Today, VanDenend has traded his running spikes for a desk job, but he still represents the Tigerhawks as the director of operations for the men’s cross-country team.

No longer working to take down school records, the Glen Ellyn, Ill., native is now responsible for making sure the program runs smoothly so new athletes can strive to best his marks.

“He puts together travel itinerary, compiles recruiting lists — really does the managerial work for the team,” said assistant cross-country coach Tad Hulst. “He’s another set of eyes. He’s been in Wieczorek’s program when it was at its best, so he can help the guys using that knowledge he’s gained from that background.”

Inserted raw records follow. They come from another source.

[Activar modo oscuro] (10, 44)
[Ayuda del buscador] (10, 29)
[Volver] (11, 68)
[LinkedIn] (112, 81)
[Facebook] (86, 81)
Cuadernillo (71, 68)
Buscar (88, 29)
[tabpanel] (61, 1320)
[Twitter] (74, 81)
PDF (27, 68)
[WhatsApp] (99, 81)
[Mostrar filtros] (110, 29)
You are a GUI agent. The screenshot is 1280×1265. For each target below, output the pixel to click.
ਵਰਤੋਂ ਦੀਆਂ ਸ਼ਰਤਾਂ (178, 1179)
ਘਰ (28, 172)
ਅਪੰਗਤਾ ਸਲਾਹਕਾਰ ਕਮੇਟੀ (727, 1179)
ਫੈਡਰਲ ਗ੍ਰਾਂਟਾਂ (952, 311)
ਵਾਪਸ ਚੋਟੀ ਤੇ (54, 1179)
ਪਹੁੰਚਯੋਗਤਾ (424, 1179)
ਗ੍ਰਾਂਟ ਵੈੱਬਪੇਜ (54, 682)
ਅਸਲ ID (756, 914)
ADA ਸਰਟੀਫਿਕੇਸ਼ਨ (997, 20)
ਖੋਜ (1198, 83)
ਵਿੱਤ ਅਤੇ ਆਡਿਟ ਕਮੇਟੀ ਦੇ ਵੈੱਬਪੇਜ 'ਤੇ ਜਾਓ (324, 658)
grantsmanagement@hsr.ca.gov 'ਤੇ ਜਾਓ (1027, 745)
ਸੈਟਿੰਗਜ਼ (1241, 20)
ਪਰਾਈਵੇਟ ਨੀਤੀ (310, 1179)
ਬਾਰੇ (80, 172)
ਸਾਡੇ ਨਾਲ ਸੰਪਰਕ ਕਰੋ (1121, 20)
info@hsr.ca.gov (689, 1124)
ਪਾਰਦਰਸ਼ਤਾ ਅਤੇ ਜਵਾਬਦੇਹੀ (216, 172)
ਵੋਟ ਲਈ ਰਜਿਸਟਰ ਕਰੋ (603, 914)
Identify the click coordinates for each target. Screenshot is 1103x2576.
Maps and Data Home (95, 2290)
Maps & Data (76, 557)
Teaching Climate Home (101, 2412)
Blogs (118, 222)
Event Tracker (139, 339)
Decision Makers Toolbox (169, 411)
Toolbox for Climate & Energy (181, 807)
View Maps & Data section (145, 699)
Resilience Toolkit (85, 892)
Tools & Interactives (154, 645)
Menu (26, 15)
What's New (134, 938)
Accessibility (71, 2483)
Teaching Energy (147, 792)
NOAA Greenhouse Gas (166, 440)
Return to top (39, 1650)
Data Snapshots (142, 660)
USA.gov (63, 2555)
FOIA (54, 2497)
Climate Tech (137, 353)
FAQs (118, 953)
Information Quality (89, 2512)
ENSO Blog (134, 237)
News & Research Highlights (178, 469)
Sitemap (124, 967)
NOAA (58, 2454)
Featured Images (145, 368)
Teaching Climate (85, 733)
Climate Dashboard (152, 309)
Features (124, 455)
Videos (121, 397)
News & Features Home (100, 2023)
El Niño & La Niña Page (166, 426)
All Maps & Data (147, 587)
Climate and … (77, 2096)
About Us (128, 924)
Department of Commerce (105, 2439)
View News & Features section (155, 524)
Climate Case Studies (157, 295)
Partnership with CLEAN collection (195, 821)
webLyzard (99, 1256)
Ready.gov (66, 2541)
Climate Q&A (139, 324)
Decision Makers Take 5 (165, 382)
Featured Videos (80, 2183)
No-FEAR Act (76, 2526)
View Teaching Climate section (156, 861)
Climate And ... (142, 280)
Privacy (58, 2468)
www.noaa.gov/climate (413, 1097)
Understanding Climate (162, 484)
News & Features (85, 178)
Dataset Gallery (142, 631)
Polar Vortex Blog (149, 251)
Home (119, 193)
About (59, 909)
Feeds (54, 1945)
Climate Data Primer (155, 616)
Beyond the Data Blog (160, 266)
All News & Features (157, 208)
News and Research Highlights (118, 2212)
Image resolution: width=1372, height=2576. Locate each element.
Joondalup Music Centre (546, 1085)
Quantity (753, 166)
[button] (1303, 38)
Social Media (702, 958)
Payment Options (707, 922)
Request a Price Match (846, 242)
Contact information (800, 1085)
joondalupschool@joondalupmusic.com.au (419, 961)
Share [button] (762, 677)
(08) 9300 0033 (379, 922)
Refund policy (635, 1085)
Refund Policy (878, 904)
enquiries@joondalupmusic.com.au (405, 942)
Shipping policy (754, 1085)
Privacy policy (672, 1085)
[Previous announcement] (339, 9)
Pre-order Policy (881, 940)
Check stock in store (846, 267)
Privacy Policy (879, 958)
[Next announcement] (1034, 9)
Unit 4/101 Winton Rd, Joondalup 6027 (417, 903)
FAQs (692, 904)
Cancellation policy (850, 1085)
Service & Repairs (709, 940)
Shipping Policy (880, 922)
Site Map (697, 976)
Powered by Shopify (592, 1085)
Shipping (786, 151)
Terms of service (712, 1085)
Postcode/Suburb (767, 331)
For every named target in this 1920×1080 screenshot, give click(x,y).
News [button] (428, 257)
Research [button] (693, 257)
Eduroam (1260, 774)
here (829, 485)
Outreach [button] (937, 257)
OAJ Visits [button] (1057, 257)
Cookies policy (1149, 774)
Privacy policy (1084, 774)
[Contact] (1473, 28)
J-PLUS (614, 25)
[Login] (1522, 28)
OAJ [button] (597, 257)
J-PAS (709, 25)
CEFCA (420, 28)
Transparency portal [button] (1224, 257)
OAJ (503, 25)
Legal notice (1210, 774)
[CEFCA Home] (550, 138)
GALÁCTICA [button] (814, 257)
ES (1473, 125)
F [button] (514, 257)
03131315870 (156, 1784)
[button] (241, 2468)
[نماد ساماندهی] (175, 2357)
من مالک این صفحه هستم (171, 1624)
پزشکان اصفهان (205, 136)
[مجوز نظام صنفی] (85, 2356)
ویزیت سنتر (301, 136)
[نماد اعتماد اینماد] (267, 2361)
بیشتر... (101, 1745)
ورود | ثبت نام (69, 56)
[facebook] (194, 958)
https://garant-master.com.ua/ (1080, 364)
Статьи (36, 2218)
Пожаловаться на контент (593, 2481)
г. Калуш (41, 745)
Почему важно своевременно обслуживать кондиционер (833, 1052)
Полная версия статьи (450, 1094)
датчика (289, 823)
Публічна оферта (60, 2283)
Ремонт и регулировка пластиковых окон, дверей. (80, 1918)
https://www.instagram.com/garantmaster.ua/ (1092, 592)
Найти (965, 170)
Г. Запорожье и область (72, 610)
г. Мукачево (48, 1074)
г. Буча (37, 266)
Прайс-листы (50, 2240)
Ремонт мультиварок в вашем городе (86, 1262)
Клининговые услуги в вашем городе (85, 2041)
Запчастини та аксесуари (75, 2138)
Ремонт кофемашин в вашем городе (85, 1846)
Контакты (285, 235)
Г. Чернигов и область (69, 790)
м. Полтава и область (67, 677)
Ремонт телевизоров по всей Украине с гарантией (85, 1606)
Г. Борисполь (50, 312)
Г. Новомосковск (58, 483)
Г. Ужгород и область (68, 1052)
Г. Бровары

Last season, VanDenend served as an assistant coach for perennial Big Ten power Wisconsin. With his new job for Iowa, he will have experience in both facet of collegiate coaching as both an on-field teacher and an organizer.

“I want to some day be a college cross-country and track and field coach,” he said. “Wieczorek is a very relaxed coach. He’s taught me a lot about trusting your athletes. Too many coaches try to control your entire life. He knows he’s gotten the right kind of people.”

Wieczorek said he thinks that with VanDenend’s new job as an administrator, his transition from athlete to coach will be much smoother than if he had simply jumped from assistant coach to head coach.

“As an athlete, it’s really you first,” Wieczorek said. “As a coach, you serve the athletes first. You’re the one up in the morning making sure breakfast is ready.”

He joked, “In college, Micah had a coach who catered to his every need. I hope he’s learned from that and will treat runners, such as Nick Holmes, like he’s his $50,000 hunting dog.”

More often than not, Wieczorek said, great athletes don’t make great coaches, lacking the hunger and the ability to get the most out of athletes who don’t have the same ability.

One factor that could help VanDenend break that mold could be the injuries he suffered during his time at Iowa. After repeated redshirts and being held out of track seasons while recovering from injuries, VanDenend, a freshman in 2002, finally completed his collegiate career in 2008.

“Micah didn’t accomplish all the things he could have if he had stayed healthy,” Wieczorek said. “He’s an extremely mentally tough guy. He’s got a hunger to learn that you need when you’re a coach.”